• Data extract
....

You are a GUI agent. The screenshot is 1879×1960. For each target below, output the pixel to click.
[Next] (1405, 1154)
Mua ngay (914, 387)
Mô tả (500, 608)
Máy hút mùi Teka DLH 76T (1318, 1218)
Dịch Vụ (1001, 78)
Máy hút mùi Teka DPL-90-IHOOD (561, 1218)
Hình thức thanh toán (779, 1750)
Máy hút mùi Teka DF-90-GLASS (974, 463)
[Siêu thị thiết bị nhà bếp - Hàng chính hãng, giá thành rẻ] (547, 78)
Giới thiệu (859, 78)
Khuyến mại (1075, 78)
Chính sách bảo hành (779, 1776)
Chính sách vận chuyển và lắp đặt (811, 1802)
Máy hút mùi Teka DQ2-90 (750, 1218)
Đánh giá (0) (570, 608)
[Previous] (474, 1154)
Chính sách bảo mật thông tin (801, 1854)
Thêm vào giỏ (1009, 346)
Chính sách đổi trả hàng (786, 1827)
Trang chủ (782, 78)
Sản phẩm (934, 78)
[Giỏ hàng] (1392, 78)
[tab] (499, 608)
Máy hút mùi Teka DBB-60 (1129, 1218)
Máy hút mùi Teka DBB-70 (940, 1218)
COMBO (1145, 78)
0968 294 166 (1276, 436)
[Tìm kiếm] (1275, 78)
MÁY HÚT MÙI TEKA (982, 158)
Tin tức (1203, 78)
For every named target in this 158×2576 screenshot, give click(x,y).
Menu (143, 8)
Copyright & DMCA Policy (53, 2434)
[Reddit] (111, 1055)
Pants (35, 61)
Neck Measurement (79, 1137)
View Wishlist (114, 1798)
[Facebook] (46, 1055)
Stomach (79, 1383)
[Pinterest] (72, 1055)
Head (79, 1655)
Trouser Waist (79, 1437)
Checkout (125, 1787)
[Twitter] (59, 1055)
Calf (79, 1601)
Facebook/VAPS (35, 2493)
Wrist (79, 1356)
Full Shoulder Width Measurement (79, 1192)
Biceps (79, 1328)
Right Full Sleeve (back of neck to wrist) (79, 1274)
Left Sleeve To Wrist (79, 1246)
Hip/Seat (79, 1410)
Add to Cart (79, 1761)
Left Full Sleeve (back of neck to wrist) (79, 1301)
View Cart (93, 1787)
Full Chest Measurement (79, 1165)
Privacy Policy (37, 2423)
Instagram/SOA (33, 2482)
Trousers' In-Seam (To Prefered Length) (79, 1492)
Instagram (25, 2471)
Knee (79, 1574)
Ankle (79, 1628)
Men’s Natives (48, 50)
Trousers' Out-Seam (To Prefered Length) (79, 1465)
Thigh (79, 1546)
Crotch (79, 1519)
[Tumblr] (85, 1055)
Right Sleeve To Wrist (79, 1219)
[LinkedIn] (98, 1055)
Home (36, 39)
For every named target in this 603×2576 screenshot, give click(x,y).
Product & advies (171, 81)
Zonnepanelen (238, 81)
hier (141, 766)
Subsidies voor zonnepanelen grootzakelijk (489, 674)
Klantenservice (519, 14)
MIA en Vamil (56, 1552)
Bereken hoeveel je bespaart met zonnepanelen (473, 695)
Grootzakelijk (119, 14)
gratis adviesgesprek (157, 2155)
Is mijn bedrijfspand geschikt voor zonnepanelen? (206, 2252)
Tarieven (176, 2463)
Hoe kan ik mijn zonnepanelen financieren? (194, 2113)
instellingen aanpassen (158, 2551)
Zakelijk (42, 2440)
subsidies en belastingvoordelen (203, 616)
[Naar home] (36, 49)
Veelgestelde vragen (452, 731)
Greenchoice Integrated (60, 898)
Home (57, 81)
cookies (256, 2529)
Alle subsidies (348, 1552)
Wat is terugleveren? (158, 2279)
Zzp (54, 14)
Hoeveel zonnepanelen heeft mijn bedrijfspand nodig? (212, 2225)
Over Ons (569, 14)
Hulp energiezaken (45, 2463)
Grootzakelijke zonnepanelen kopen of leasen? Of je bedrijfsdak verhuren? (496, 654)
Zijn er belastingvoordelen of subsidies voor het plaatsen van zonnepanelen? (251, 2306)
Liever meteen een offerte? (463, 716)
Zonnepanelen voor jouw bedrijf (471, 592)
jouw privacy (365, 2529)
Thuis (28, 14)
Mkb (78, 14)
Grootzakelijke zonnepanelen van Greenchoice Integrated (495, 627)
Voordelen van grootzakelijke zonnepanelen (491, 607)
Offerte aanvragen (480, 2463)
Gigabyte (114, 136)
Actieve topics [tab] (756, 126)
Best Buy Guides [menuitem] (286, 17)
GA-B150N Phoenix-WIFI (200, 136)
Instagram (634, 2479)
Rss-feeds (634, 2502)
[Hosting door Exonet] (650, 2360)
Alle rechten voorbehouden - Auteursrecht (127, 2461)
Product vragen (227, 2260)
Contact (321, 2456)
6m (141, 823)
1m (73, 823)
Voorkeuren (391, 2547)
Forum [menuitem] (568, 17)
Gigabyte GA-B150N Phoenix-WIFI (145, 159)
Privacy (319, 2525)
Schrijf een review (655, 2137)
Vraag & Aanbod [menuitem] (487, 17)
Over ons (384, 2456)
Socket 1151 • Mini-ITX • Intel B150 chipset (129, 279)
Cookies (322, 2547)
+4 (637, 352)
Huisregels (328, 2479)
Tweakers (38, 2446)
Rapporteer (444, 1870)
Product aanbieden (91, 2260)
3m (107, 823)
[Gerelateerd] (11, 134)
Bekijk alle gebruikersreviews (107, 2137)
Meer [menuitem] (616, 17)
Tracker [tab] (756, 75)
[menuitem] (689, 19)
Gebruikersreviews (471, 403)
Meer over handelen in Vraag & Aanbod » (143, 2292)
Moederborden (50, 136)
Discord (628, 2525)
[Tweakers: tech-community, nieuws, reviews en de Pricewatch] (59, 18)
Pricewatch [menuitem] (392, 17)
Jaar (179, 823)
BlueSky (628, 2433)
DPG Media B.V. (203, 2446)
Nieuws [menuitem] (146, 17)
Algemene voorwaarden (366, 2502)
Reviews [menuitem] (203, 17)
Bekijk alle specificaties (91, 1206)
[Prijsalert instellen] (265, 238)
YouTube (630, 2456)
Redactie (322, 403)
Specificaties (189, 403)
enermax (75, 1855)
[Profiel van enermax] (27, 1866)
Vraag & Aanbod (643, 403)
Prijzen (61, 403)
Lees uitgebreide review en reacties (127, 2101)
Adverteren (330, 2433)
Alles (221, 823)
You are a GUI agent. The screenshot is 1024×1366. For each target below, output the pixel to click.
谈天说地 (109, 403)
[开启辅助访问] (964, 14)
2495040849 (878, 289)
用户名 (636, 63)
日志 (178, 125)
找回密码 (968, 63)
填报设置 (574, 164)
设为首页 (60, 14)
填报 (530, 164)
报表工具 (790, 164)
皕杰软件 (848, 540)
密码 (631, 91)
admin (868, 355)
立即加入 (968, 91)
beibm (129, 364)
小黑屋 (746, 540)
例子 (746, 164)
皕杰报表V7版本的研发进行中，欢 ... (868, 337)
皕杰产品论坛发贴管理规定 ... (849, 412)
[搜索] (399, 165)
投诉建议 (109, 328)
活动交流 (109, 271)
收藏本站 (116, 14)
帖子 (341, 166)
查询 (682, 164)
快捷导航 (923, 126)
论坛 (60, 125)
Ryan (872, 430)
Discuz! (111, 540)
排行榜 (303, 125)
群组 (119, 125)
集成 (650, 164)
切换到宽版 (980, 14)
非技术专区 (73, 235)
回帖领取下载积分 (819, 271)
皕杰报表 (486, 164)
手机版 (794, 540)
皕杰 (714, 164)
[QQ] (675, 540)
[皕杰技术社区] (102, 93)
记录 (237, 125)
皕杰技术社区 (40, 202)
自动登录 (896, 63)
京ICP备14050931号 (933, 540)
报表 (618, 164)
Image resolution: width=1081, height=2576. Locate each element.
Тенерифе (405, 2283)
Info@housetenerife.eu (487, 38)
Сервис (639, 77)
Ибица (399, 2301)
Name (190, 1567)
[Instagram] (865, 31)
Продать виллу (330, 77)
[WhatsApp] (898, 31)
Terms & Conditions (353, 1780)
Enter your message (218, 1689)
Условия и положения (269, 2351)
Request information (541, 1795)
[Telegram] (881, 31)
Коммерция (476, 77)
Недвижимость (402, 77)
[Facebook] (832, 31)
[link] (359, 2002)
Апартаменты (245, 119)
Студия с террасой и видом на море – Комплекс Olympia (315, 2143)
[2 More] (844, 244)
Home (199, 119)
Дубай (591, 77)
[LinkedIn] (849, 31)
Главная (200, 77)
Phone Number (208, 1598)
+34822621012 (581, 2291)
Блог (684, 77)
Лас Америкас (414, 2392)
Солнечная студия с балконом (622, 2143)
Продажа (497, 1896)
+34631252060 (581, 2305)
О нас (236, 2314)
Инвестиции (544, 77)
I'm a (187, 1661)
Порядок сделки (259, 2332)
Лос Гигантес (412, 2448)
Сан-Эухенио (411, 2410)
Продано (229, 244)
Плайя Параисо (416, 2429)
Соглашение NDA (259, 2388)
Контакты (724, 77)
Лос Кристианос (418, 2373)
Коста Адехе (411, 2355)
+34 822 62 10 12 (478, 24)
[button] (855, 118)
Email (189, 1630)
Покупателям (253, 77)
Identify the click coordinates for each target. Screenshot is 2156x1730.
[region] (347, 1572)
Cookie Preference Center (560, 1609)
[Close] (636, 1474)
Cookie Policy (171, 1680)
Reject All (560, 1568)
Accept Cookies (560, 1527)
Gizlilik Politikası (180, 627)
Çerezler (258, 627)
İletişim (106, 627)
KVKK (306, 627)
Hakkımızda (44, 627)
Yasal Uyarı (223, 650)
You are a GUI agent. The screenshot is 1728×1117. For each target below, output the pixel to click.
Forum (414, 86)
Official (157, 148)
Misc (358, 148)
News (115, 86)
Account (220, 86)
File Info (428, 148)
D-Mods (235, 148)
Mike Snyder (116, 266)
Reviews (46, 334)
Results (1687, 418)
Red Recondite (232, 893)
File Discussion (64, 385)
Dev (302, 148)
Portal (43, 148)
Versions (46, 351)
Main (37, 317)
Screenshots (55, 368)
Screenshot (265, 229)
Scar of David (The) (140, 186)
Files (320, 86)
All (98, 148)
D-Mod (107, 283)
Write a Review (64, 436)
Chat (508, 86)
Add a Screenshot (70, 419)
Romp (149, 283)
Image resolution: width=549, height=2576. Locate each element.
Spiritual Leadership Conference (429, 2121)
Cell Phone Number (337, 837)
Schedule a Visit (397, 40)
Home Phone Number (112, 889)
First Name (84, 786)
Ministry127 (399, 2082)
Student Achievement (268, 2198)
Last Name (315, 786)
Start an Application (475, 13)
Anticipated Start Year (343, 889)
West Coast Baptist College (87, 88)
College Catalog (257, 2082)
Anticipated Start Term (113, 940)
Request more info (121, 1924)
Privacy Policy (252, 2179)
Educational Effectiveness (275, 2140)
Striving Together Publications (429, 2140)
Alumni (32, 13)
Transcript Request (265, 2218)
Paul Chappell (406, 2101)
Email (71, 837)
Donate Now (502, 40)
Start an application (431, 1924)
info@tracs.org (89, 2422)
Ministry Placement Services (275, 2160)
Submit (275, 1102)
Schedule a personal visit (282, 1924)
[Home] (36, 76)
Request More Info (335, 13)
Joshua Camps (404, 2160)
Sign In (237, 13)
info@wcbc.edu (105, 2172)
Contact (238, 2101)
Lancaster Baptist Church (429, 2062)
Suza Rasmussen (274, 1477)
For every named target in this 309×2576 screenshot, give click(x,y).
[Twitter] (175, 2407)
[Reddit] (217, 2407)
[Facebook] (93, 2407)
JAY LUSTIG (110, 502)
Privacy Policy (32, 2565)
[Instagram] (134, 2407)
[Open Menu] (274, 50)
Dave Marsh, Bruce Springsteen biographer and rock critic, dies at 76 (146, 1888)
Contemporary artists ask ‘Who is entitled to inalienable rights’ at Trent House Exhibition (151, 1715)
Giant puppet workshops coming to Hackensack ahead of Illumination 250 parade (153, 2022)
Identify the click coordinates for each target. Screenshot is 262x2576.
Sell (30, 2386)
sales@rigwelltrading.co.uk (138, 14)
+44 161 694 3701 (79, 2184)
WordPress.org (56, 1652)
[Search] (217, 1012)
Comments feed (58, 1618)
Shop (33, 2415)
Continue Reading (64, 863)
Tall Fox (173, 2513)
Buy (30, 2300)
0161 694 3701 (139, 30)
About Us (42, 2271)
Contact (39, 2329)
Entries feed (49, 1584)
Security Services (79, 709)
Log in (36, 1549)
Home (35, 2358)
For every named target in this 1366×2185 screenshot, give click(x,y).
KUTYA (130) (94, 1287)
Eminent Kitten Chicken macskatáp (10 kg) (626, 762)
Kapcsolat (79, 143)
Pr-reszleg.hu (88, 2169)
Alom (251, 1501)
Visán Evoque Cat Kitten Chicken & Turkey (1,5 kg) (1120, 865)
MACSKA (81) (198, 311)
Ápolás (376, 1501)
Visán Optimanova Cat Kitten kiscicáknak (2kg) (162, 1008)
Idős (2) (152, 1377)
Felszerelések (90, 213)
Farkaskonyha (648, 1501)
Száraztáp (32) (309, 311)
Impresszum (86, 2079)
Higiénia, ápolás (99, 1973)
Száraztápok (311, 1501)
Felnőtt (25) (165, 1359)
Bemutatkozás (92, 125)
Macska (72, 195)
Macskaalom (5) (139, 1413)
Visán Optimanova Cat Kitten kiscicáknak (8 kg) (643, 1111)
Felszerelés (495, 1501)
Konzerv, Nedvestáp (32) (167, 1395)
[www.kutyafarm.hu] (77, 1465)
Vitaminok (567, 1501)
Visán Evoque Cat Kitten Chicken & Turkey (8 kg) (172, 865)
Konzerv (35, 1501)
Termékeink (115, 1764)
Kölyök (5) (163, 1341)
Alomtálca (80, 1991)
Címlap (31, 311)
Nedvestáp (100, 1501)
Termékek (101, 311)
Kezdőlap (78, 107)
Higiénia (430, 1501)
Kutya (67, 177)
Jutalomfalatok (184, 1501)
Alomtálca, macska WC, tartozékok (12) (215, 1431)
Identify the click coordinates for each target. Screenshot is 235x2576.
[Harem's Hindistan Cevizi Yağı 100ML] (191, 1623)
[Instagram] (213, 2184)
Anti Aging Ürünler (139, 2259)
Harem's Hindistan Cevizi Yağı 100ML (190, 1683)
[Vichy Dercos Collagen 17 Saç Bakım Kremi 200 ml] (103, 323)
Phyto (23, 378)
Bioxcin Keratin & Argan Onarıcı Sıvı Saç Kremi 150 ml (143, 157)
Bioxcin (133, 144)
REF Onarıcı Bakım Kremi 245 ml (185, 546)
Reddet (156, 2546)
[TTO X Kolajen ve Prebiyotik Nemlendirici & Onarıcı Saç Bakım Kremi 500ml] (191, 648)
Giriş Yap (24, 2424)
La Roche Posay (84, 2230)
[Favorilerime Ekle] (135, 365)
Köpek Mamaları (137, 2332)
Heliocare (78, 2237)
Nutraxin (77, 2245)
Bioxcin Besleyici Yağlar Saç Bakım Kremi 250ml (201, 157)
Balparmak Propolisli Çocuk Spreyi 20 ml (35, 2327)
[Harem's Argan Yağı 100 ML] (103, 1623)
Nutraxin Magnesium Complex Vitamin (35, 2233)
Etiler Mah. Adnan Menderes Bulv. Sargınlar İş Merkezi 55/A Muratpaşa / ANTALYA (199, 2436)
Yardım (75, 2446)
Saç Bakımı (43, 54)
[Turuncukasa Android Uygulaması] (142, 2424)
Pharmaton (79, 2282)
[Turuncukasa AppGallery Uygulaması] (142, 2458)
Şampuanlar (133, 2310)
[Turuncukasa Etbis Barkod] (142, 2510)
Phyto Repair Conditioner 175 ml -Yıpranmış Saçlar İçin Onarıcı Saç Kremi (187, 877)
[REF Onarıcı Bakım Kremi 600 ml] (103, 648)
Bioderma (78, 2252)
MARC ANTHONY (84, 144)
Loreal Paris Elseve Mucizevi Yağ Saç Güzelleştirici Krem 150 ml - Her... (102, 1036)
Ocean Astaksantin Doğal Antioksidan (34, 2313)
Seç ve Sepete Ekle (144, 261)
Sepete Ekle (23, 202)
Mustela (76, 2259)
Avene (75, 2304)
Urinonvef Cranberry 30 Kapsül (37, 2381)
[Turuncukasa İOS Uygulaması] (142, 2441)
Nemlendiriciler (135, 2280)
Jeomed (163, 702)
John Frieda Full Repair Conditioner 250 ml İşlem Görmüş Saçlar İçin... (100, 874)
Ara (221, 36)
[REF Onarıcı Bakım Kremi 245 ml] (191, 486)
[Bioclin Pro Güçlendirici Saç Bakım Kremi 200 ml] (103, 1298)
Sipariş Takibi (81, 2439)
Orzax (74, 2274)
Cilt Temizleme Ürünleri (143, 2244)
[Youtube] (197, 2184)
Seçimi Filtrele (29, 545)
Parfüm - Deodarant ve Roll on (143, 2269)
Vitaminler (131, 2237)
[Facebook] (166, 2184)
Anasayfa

....

• Work instructions
Could you return exactly the stretch of the data above that starts at the line with "Screenshot is 262x2576." and ends at the line with "Macskaalom (5) (139, 1413)", both lines included?

• Answer
Identify the click coordinates for each target. Screenshot is 262x2576.
Sell (30, 2386)
sales@rigwelltrading.co.uk (138, 14)
+44 161 694 3701 (79, 2184)
WordPress.org (56, 1652)
[Search] (217, 1012)
Comments feed (58, 1618)
Shop (33, 2415)
Continue Reading (64, 863)
Tall Fox (173, 2513)
Buy (30, 2300)
0161 694 3701 (139, 30)
About Us (42, 2271)
Contact (39, 2329)
Entries feed (49, 1584)
Security Services (79, 709)
Log in (36, 1549)
Home (35, 2358)
For every named target in this 1366×2185 screenshot, give click(x,y).
KUTYA (130) (94, 1287)
Eminent Kitten Chicken macskatáp (10 kg) (626, 762)
Kapcsolat (79, 143)
Pr-reszleg.hu (88, 2169)
Alom (251, 1501)
Visán Evoque Cat Kitten Chicken & Turkey (1,5 kg) (1120, 865)
MACSKA (81) (198, 311)
Ápolás (376, 1501)
Visán Optimanova Cat Kitten kiscicáknak (2kg) (162, 1008)
Idős (2) (152, 1377)
Felszerelések (90, 213)
Farkaskonyha (648, 1501)
Száraztáp (32) (309, 311)
Impresszum (86, 2079)
Higiénia, ápolás (99, 1973)
Száraztápok (311, 1501)
Felnőtt (25) (165, 1359)
Bemutatkozás (92, 125)
Macska (72, 195)
Macskaalom (5) (139, 1413)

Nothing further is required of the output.